# REQUIREMENT:
Retype the passage from "1. A dispatch-observer" to "on the plugin." in the decision record on trace artifacts below, word for word.

ADR-009: Trace artifact format and dispatch-observer seam

Status: Accepted (capture + token report + replay + token budget + offline viewer all shipped)

Context

The server can drive an app but cannot record what it did. An agent (or a human debugging one) has no portable record of which tools ran, in what order, with what inputs and outputs, or where the token budget went. The trace capability is the first product differentiator and the first genuine consumer of the plugin model (ADR-004): it must observe the WHOLE session, not just add isolated tools. Two new decisions are needed — how a plugin observes every tool call, and what the recorded artifact looks like.

Decision

1. A dispatch-observer seam on the dispatcher

The dispatcher (ADR-008) gains a set of best-effort observers. After every dispatch() resolves — success, validation failure, or unknown tool — it notifies each observer exactly once, through a single internal funnel, with a DispatchRecord:

{ tool, args, result, startedAt, finishedAt }

args is the parsed input (or the raw input when validation failed); result is the exact agent-facing envelope (so estimated_tokens is read from result._meta). Observers register via Dispatcher.addObserver(observer): () => void (returns an unsubscribe), also surfaced to tool handlers as ToolContext.addDispatchObserver so a plugin tool (e.g. trace_start) can attach a sink without the core depending on the plugin.

Observers are best-effort and must not throw: a throw is caught and logged, never propagated to the agent (same contract as the transport's console/dialog listeners). With zero observers the funnel is a single size > 0 check — no per-call overhead.

(Dataset entries)
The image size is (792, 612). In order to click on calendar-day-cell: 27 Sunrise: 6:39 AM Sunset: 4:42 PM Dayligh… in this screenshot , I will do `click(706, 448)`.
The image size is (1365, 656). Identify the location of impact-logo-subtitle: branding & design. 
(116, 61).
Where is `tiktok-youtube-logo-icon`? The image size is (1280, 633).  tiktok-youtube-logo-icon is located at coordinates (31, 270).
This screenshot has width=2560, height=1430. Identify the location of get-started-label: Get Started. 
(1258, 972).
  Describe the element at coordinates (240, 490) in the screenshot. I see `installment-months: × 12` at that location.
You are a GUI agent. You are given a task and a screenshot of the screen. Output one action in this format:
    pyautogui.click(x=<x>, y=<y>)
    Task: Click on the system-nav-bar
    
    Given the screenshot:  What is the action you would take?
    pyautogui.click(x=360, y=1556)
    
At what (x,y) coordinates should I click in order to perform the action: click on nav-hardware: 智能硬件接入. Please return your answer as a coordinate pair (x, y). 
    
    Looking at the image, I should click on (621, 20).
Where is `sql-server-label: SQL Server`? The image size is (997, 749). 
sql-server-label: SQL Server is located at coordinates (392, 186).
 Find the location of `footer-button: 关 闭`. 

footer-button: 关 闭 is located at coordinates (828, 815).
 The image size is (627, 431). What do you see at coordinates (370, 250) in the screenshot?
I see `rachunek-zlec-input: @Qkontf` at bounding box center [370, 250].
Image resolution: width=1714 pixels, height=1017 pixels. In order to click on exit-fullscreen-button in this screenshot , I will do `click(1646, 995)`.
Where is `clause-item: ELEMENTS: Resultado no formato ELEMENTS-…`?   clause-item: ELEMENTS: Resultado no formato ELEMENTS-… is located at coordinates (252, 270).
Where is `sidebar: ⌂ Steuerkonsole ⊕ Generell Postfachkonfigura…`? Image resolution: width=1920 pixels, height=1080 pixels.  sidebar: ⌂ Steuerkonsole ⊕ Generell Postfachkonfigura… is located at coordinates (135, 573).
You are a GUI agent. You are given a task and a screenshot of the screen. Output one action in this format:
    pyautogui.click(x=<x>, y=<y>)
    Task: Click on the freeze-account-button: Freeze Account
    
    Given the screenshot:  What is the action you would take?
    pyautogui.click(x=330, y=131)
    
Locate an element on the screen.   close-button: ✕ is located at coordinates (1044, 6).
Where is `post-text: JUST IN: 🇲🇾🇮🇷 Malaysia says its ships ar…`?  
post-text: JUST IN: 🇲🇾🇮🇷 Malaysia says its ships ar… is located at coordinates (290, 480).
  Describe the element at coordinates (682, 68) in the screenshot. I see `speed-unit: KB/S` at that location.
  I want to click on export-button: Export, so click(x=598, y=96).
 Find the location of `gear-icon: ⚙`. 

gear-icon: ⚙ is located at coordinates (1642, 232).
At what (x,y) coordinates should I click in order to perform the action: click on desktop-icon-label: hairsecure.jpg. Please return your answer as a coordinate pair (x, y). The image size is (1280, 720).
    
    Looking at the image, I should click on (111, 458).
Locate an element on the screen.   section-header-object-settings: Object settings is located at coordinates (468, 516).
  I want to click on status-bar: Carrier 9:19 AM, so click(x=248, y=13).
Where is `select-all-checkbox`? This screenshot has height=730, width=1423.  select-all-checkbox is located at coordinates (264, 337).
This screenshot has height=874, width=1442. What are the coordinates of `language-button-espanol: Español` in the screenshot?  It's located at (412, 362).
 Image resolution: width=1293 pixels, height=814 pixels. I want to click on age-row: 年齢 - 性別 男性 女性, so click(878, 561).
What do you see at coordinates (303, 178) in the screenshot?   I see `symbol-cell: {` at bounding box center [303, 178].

# TASK RESPONSE:
1. A dispatch-observer seam on the dispatcher

The dispatcher (ADR-008) gains a set of best-effort observers. After every dispatch() resolves — success, validation failure, or unknown tool — it notifies each observer exactly once, through a single internal funnel, with a DispatchRecord:

{ tool, args, result, startedAt, finishedAt }

args is the parsed input (or the raw input when validation failed); result is the exact agent-facing envelope (so estimated_tokens is read from result._meta). Observers register via Dispatcher.addObserver(observer): () => void (returns an unsubscribe), also surfaced to tool handlers as ToolContext.addDispatchObserver so a plugin tool (e.g. trace_start) can attach a sink without the core depending on the plugin.